Conflito em Sweida deixa mais de 900 mortos na Síria

O governo da Síria intensificou sua ofensiva militar em Sweida, resultando em confrontos com milícias drusas que já causaram mais de 900 mortes. A operação começou na segunda-feira, 13 de julho, e se intensificou apesar de avisos de Israel sobre possíveis consequências.

Fontes da Reuters indicam que a decisão de Damasco de enviar tropas para a região foi influenciada por declarações dos Estados Unidos, que apoiam uma Síria centralizada. O governo sírio interpretou isso como um sinal verde para retomar o controle sobre Sweida, onde a tensão entre tribos beduínas e a comunidade drusa é alta.

Conflitos e abusos

Os combates em Sweida têm sido marcados por acusações de abusos cometidos pelas tropas sírias, incluindo execuções e humilhações de civis.

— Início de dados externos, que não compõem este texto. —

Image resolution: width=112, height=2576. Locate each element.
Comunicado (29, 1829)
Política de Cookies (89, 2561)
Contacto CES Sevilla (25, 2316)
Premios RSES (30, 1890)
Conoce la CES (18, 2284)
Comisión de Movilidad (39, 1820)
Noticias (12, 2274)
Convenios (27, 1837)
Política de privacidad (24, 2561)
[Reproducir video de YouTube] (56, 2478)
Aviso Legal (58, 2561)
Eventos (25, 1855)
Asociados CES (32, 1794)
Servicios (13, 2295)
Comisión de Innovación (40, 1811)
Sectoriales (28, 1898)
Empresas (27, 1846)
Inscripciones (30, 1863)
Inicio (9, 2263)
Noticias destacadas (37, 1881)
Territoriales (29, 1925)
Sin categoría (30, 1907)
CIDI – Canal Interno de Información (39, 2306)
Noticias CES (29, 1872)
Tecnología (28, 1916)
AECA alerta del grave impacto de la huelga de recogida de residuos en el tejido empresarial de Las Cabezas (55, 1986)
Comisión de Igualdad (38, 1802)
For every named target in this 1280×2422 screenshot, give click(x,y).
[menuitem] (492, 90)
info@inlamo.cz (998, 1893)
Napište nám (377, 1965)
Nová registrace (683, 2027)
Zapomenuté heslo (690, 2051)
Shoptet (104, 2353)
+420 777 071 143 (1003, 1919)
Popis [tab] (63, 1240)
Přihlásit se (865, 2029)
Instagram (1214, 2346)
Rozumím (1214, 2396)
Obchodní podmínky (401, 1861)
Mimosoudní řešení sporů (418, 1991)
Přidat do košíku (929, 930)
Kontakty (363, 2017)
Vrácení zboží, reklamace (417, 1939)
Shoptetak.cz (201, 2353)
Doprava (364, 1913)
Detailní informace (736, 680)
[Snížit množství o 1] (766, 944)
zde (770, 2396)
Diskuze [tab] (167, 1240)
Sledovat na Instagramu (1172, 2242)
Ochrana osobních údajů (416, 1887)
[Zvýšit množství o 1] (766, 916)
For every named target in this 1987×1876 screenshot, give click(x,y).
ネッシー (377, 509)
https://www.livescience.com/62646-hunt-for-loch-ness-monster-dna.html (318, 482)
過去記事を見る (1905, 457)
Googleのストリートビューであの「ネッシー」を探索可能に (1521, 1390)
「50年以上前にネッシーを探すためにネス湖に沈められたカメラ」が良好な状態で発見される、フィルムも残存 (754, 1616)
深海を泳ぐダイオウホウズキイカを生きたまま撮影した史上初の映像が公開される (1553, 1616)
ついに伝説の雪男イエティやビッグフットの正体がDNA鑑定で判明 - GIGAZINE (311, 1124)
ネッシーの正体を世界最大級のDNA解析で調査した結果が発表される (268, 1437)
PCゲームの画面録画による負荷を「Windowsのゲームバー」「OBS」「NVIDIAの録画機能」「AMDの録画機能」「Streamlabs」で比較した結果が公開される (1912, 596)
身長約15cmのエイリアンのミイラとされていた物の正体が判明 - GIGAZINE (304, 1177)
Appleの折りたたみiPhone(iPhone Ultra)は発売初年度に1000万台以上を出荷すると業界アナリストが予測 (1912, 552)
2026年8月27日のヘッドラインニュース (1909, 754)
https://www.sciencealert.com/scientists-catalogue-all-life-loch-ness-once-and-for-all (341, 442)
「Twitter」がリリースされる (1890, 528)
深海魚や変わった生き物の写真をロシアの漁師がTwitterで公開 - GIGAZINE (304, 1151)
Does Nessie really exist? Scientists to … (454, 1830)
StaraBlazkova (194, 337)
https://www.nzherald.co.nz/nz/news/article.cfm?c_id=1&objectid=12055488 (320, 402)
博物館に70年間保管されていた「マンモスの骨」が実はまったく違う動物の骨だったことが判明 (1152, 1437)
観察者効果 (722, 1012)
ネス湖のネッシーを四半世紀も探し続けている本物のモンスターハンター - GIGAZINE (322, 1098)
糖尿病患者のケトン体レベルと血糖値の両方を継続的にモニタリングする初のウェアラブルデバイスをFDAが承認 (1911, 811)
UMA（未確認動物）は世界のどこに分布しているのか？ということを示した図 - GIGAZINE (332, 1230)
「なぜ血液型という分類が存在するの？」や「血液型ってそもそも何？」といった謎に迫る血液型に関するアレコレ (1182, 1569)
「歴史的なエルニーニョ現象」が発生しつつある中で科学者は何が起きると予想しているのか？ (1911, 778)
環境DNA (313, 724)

Em resposta, Israel realizou ataques aéreos em Damasco, atingindo alvos militares, como o Ministério da Defesa e áreas próximas ao palácio presidencial. Um cessar-fogo foi anunciado pelos EUA, mas os confrontos persistem.

A situação humanitária na cidade é crítica. Moradores estão sem água, eletricidade e comunicação, e a escassez de alimentos é alarmante. Um médico local relatou que o necrotério está lotado, com mais de 400 corpos recebidos. A violência tem gerado um clima de medo, com combatentes tribais prometendo retaliar contra os drusos.

Mobilização das forças de segurança

As forças de segurança sírias foram mobilizadas para proteger civis e propriedades, mas a resistência das milícias drusas tem sido forte. Combatentes de outras regiões da Síria se uniram aos beduínos, aumentando a intensidade dos confrontos. Vídeos de execuções e humilhações circulam nas redes sociais, intensificando a angústia da população local.

Um morador que conseguiu escapar de Sweida descreveu a devastação: “Não nos resta mais nada. A maioria das pessoas que conhecemos, nossos familiares e amigos, estão mortas.” A situação continua a se deteriorar, com a comunidade internacional observando atentamente os desdobramentos do conflito.